Labour think business is oppressive, they hate wealth-creators and think there is always enough money for the public services if people can be parted from their cash or borrowed if they can't. They do not see that parting people from their cash hurts the part of the economy that pays for everything, and eventually a hollowed out economy collapses as the inevitable overspend must be paid for. This is what causes the labour run on the pound at the end of every Labour administration.
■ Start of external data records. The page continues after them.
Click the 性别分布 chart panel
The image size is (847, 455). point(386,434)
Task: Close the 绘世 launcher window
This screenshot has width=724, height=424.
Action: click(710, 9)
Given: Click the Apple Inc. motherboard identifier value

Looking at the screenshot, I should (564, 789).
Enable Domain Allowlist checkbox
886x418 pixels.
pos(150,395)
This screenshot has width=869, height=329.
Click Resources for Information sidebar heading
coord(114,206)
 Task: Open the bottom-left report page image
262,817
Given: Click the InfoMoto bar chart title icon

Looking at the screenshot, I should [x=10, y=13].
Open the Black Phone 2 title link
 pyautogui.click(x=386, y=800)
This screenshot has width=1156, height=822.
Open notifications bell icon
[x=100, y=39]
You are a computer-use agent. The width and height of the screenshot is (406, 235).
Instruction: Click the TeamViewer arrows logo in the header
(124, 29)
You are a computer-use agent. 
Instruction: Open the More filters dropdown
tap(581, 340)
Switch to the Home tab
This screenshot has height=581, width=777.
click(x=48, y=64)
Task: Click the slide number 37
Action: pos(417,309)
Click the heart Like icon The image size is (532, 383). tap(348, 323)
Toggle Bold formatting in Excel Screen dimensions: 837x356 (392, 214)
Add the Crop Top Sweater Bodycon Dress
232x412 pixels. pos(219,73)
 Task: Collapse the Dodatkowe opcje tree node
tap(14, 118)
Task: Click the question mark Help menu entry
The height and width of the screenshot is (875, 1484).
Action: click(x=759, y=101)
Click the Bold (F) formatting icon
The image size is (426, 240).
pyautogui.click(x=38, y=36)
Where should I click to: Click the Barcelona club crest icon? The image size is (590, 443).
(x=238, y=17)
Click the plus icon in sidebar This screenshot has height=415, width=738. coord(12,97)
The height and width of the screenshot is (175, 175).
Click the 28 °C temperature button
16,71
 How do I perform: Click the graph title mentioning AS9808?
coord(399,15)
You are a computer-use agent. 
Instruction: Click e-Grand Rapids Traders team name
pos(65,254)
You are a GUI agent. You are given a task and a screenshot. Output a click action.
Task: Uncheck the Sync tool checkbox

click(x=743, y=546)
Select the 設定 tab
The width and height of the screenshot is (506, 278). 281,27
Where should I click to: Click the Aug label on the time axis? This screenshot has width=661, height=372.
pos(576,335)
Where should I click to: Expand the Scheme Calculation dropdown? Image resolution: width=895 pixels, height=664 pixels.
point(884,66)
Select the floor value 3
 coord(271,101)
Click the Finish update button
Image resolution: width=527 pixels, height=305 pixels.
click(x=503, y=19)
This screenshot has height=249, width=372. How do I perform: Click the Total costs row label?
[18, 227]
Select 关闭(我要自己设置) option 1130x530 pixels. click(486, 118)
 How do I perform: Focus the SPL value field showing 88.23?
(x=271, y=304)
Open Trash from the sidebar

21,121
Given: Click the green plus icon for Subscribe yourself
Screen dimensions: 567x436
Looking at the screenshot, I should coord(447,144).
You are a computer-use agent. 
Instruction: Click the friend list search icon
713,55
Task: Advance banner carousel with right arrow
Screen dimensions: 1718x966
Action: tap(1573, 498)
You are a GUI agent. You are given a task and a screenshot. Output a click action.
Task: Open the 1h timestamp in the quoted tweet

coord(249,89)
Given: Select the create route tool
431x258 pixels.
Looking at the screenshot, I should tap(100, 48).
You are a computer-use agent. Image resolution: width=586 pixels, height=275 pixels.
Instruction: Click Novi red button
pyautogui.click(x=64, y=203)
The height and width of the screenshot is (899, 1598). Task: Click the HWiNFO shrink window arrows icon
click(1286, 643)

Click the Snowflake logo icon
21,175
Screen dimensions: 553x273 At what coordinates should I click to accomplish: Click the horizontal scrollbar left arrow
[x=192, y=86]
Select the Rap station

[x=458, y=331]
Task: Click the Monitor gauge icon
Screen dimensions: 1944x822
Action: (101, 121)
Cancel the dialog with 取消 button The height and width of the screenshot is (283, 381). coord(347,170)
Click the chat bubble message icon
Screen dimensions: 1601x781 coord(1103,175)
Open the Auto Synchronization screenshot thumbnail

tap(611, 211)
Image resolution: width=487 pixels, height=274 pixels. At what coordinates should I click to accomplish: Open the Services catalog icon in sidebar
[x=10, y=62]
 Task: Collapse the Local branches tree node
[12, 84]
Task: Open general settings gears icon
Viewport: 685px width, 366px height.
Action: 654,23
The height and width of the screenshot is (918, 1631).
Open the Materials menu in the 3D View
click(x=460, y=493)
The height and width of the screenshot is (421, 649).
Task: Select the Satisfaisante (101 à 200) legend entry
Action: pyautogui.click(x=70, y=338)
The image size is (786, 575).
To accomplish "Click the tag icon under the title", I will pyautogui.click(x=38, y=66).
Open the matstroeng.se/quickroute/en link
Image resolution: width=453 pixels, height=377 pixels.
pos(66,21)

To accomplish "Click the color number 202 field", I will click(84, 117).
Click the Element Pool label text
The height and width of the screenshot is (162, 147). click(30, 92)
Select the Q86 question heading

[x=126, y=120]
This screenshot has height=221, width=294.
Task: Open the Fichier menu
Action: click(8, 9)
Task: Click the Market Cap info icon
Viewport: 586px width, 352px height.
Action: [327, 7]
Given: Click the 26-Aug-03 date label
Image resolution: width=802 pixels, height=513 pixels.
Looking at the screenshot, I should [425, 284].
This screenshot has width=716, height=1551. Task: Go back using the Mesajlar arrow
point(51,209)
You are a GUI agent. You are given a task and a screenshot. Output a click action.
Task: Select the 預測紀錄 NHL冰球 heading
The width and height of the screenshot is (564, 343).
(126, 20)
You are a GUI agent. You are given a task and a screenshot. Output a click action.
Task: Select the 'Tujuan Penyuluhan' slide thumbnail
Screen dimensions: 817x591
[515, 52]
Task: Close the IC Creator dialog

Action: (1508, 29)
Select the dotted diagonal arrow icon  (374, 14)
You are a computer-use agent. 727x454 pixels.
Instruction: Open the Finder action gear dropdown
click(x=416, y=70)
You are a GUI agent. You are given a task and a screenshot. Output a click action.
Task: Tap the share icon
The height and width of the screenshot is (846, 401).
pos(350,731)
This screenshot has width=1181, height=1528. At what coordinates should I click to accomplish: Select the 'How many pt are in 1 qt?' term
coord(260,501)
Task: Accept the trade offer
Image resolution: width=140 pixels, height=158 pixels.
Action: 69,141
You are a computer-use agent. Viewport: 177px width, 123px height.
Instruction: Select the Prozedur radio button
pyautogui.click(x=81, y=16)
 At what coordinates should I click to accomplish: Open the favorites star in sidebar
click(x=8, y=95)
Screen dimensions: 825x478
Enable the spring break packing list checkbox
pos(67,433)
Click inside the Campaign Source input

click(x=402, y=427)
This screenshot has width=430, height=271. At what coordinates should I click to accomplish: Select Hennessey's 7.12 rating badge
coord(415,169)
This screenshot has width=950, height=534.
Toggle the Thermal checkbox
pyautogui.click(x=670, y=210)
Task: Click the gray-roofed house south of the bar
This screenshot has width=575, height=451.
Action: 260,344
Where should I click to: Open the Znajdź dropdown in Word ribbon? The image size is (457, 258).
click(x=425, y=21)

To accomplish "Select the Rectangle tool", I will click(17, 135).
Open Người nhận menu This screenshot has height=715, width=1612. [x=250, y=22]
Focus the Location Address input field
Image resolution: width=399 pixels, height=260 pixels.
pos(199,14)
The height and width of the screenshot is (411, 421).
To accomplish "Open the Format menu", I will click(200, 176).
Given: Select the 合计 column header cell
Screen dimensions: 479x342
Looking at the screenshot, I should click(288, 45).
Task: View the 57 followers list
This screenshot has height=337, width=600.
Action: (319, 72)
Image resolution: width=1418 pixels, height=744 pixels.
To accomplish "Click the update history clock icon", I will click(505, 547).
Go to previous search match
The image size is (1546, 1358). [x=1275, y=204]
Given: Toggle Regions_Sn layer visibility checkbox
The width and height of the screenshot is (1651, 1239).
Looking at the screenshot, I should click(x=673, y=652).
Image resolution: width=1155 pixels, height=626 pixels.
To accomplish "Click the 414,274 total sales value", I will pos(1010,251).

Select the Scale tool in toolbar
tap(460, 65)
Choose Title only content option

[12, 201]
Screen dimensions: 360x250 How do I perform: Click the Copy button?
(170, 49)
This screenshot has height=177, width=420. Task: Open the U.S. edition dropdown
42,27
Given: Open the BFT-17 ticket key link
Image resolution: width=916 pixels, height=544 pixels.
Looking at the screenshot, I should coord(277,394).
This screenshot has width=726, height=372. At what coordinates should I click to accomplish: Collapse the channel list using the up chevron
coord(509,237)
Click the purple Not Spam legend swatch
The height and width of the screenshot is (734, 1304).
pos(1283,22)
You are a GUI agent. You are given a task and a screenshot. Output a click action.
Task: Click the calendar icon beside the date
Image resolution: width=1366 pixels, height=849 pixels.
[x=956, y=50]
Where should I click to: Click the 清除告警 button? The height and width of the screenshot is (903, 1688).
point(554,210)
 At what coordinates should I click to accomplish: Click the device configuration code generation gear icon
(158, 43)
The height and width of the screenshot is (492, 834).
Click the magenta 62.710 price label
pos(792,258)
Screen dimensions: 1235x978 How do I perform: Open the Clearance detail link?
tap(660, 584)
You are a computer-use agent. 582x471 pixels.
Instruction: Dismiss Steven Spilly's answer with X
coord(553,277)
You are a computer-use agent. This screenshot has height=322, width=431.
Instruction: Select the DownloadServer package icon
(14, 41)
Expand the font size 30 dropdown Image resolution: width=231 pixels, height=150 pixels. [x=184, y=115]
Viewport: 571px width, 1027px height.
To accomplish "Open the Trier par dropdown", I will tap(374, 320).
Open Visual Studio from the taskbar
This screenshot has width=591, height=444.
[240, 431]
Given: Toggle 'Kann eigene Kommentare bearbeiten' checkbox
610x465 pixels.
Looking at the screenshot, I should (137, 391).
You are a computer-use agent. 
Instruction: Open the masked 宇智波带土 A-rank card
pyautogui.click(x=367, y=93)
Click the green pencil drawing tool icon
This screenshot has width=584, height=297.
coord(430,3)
Labour trolls can mewl all they like about unemployment being "only" 2.3 million and this being lower than expected, yet neglect to mention the millions thrown onto income support and incapacity benefit to rot as "economically inactive", and ignore the massive expansion of an unaffordable box-ticking state salariat hired simply to massage the unemployment numbers. They think their state-supported pets at the bottom of society cannot cope without nanny state, but fail to see it is the welfare state that is oppressing and infantilising them.
On the other hand, LPUK/UKIP bores can suggest that "80% of our laws come from Europe" (they don't), and therefore anyone who isn't in favour of withdrawal is the same as Labour. Repeating a silly message over and over doesn't make you any more right than the Labour party suggesting that cutting spending "removes money from the economy". You can call Cameron the "Heir to Blair" all you like. He is rooted firmly in Conservative traditions.
I want the Tories to win the next election, because at worst, they will be much better than Labour under Brown, as Tories have always been. There is a chance that Cameron's Tories, if they are serious about localism and the radical devolution of power, could be as transformational as the Thatcher administration. But no-one's listening to them yet, because they are still in opposition, and everyone in media hates them. Even as the website fills up with policies and pledges, the "no policy, lightweight" meme is trotted out, and believed. Minor discrepancies between the utterings of two Tories are presented as a "split" and U-turns are spoken of as defeats, when they're responses to changes in the situation on the ground, like the catastrophe over the Lisbon treaty. It was Labour and the Lib Dems who betrayed us. Cameron because of 3 words in the Sun, took the blame. Am I alone in thinking that a focus on wonkery and a lack of ability in policy presentation is a cause for optimism?
So. I ask you to Give Cameron a break. Try believing him once in a while. That's both UKIP/LPUK "blue-Labour" swivel-eyed loons and Labour-supporting mouth-breathers. A Tory Government will not be an impending Armageddon with puppies being used as footballs and babies for lunch, and it certainly will not be more of the same oppressive, corrupt, profligate state we've become accustomed to since 1997.
Britain is an over-governed, bankrupt hell-hole. It was quite an optimistic place proud to be the economic powerhouse of Europe, now the national sense of self-worth is crumbling as fast as our roads. It needs a new Government, not to manage the decline, but to start it's reversal. In the final analysis, who really wants to wake up on May 7th with Gordon Brown as Prime minister? You've only got one other option.
You have to support the Conservatives. If you put the cynicism aside, there are positive reasons to vote FOR them. It's not just against Labour.